▶ [INPUT DATA]:
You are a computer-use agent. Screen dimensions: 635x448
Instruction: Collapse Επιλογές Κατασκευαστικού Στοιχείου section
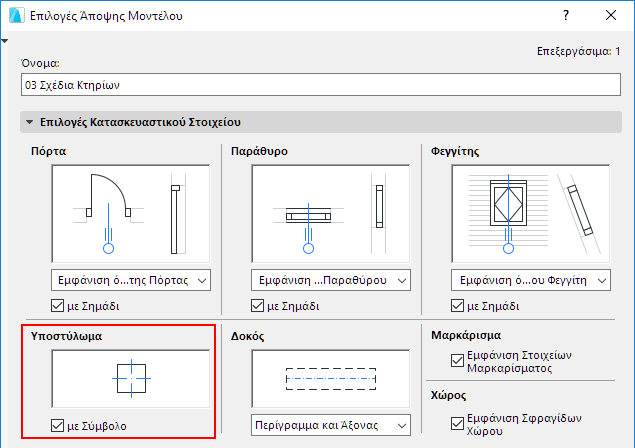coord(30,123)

...

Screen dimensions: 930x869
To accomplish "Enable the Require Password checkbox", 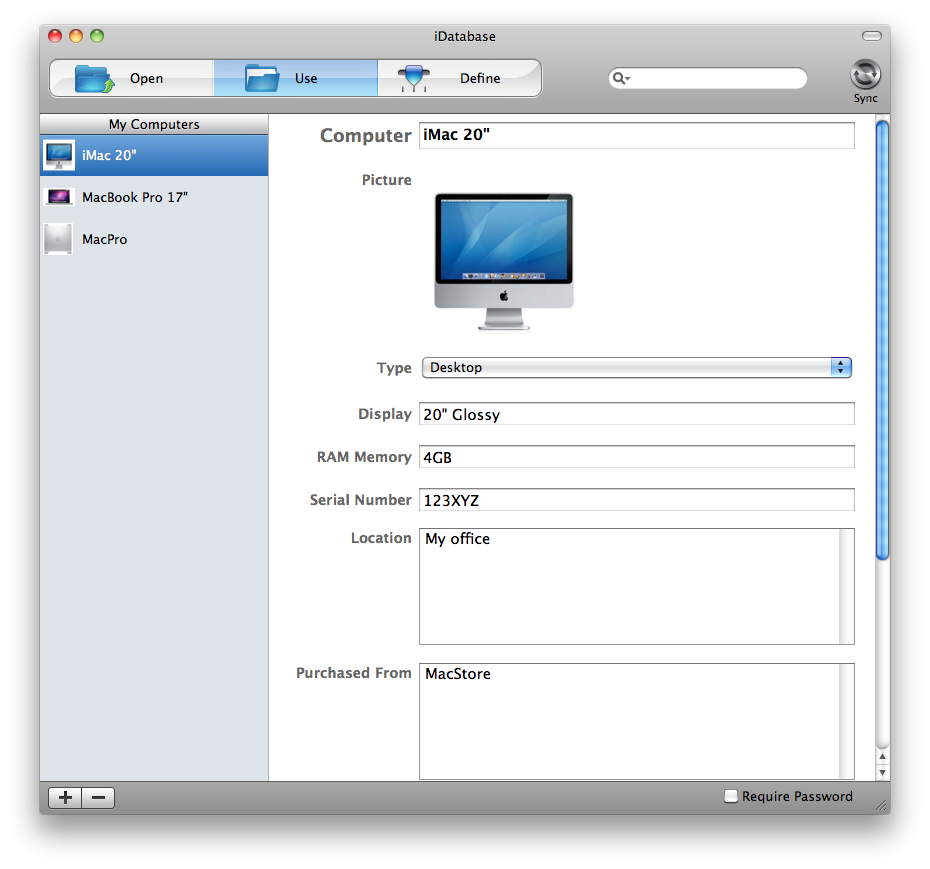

==

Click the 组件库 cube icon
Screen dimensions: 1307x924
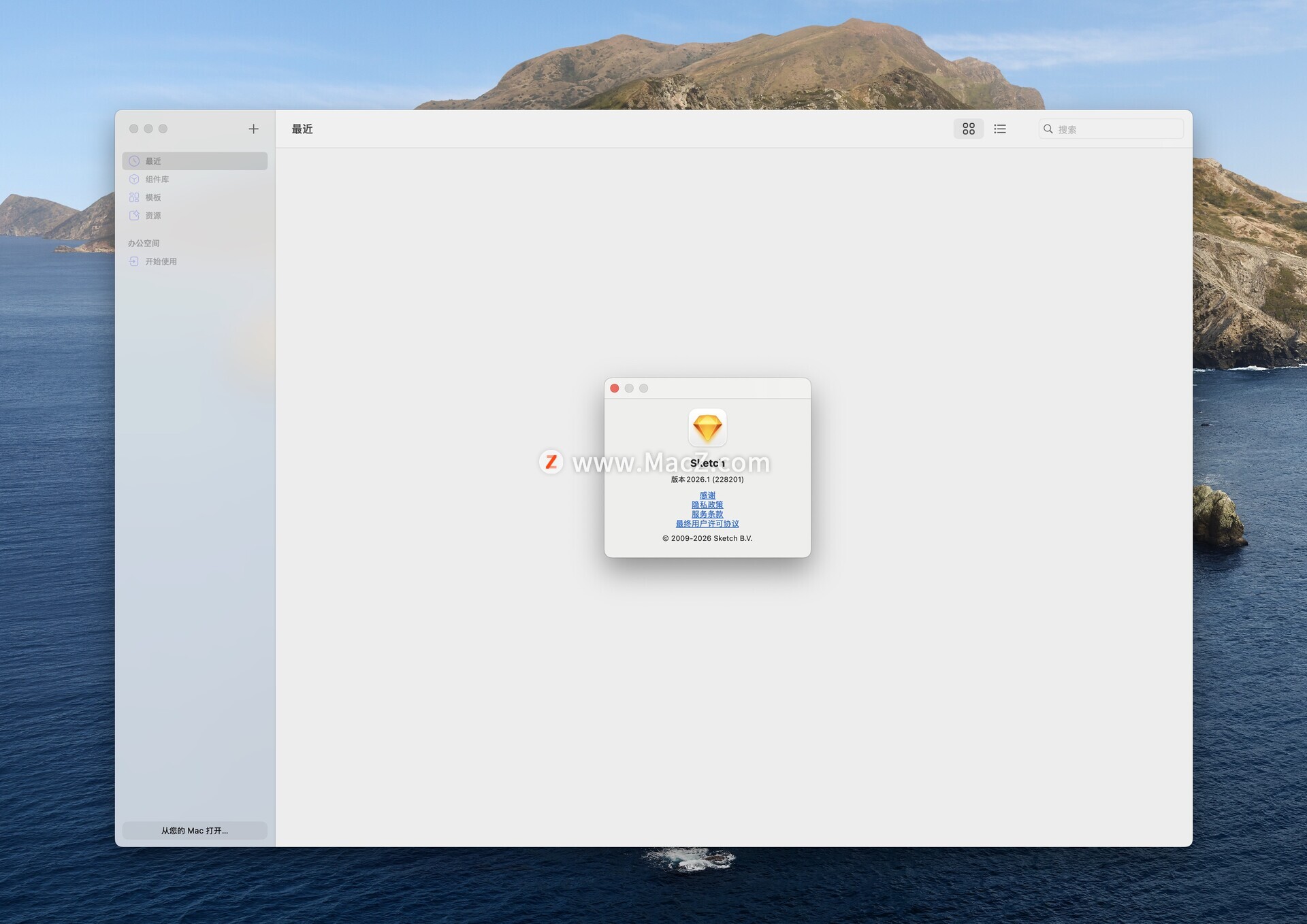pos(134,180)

▶ [EXERCISE DETAILS]:
Extract everything from the line containing "Screen dimensions: 930x869" down to the line containing "the Require Password", with both of those lines included. Leave out the pictures.

▶ [FINAL ANSWER]:
Screen dimensions: 930x869
To accomplish "Enable the Require Password checkbox", 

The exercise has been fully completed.